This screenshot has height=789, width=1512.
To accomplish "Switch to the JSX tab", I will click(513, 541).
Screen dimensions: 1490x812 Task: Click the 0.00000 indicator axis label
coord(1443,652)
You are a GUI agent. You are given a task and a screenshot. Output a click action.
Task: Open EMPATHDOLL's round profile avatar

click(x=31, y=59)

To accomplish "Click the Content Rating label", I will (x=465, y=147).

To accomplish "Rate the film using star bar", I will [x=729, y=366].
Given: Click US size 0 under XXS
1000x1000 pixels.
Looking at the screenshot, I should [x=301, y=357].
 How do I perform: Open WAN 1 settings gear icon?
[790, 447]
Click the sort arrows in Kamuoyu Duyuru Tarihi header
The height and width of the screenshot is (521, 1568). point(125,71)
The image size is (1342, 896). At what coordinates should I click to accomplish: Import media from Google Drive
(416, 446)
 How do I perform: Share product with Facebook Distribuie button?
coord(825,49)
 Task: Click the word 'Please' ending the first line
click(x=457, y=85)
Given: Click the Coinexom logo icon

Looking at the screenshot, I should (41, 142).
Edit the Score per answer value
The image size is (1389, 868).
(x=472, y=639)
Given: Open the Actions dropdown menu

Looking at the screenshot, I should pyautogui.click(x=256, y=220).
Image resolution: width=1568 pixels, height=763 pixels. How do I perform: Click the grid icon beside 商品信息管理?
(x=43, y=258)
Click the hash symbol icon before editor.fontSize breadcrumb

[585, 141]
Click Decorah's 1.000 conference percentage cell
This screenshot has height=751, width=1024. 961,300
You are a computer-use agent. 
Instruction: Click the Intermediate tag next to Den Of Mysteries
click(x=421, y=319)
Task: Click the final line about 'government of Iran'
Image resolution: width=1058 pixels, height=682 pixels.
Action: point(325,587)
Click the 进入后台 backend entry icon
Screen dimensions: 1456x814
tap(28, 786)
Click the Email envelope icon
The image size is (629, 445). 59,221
------------------------------------
» WORK TASK:
Your reply must be the entries above, returned word for word.

» SOLUTION TO THE PROBLEM:
This screenshot has height=789, width=1512.
To accomplish "Switch to the JSX tab", I will click(513, 541).
Screen dimensions: 1490x812 Task: Click the 0.00000 indicator axis label
coord(1443,652)
You are a GUI agent. You are given a task and a screenshot. Output a click action.
Task: Open EMPATHDOLL's round profile avatar

click(x=31, y=59)

To accomplish "Click the Content Rating label", I will (x=465, y=147).

To accomplish "Rate the film using star bar", I will [x=729, y=366].
Given: Click US size 0 under XXS
1000x1000 pixels.
Looking at the screenshot, I should [x=301, y=357].
 How do I perform: Open WAN 1 settings gear icon?
[790, 447]
Click the sort arrows in Kamuoyu Duyuru Tarihi header
The height and width of the screenshot is (521, 1568). point(125,71)
The image size is (1342, 896). At what coordinates should I click to accomplish: Import media from Google Drive
(416, 446)
 How do I perform: Share product with Facebook Distribuie button?
coord(825,49)
 Task: Click the word 'Please' ending the first line
click(x=457, y=85)
Given: Click the Coinexom logo icon

Looking at the screenshot, I should (41, 142).
Edit the Score per answer value
The image size is (1389, 868).
(x=472, y=639)
Given: Open the Actions dropdown menu

Looking at the screenshot, I should pyautogui.click(x=256, y=220).
Image resolution: width=1568 pixels, height=763 pixels. How do I perform: Click the grid icon beside 商品信息管理?
(x=43, y=258)
Click the hash symbol icon before editor.fontSize breadcrumb

[585, 141]
Click Decorah's 1.000 conference percentage cell
This screenshot has height=751, width=1024. 961,300
You are a computer-use agent. 
Instruction: Click the Intermediate tag next to Den Of Mysteries
click(x=421, y=319)
Task: Click the final line about 'government of Iran'
Image resolution: width=1058 pixels, height=682 pixels.
Action: point(325,587)
Click the 进入后台 backend entry icon
Screen dimensions: 1456x814
tap(28, 786)
Click the Email envelope icon
The image size is (629, 445). 59,221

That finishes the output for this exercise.